A recent meeting held Taiwan Ministry of Economic Affairs (MOEA) has made a conclusion that the ministry must revise current strategies on Taiwan’s LED industry development, and the MOEA pledged to work out revised strategies within a month.
Economic Minster Y.S. Shih met with top brasses of Taiwan’s leading LED industry in a bid to brainstorm ideas concerning how to help the manufacturers go through hard competition compounded by the economic downturn. Everlight Chairman Y.F. Yeh, Lextar Chairman David Su, EpistarPresident M.J. Jou, and LiteOn Technology Chief Executive Officer K.C. Terng, joined the MOEA-held meeting.
Firstly, the attendees expected government subsidization should address LED lighting procurers and electrical consumption, not the manufacturers. However, Shih responded that subsidizing government’s LED-streetlight contracts is easier than consumer procurements because work on consumer subsidization program will involve more government organizations than that on government contracts.
The ministry will spend NT$700 million (US$23 million at US$1: NT$30) in the next three years as subsidy for LED procurements.
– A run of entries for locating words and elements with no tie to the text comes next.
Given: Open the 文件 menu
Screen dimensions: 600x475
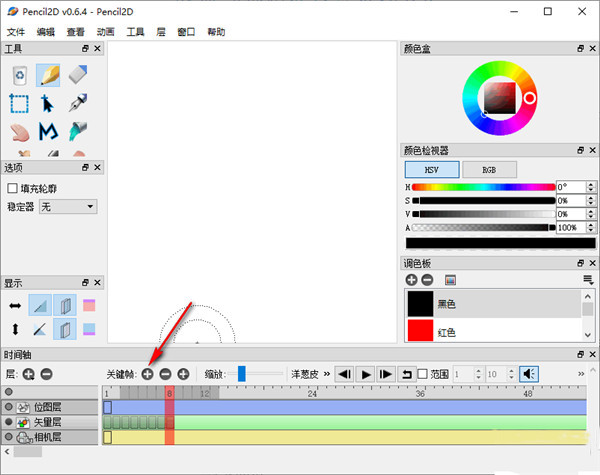Looking at the screenshot, I should pyautogui.click(x=15, y=32).
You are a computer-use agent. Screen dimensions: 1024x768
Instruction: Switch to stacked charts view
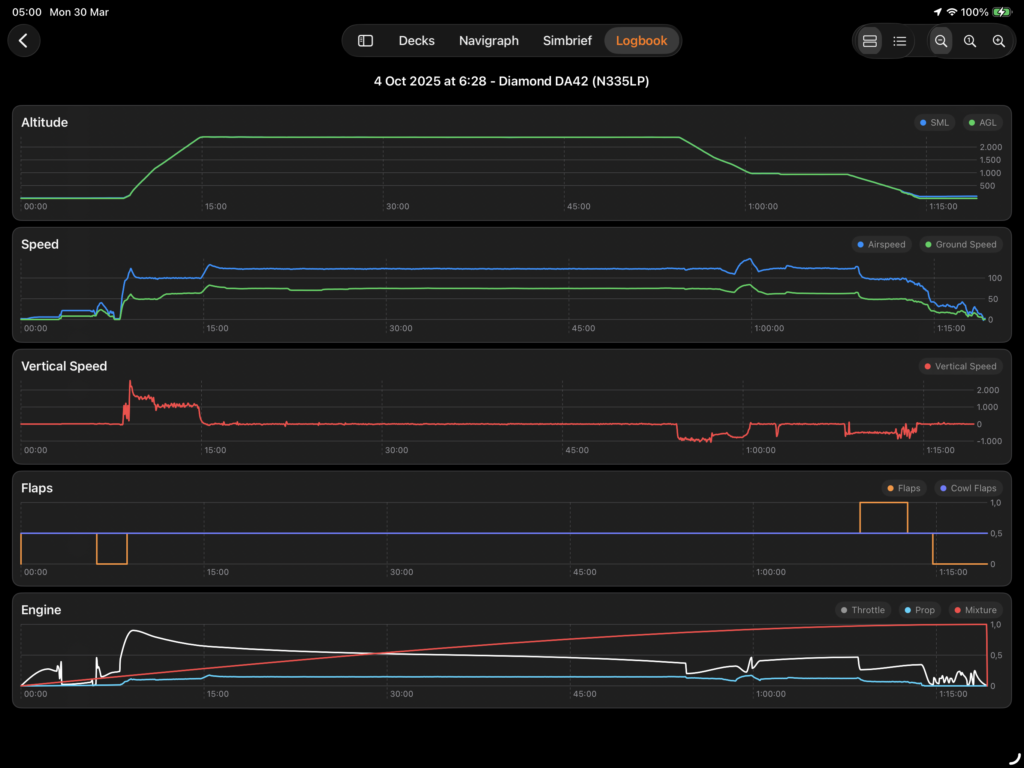coord(869,41)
The fund is earmarked for financing Keelung, Hsinchu and Chiayi city governments to replace a total of 53 million mercury streetlights with LED ones. This year alone, the ministry budgets NT$170 million (US$5.6 million) for the subsidization. Also, the ministry will push for the establishment of a LED lighting joint venture between manufacturers across the Taiwan Straits.
Secondly,participants also discussed issues of cooperation between makers of both sides of the Taiwan Straits, including establishing industry standards, protecting intellectual properties, setting up strategic alliances, and tapping markets.
The ministry plans to slot standard establishment issue into agenda of next round of talks between Straits Exchange Foundation Chairman P.K. Chiang and Association for Relations of Across the Taiwan Straits President Chen Yunlin, the highest level semi-official talk between the two governments of the Taiwan Straits.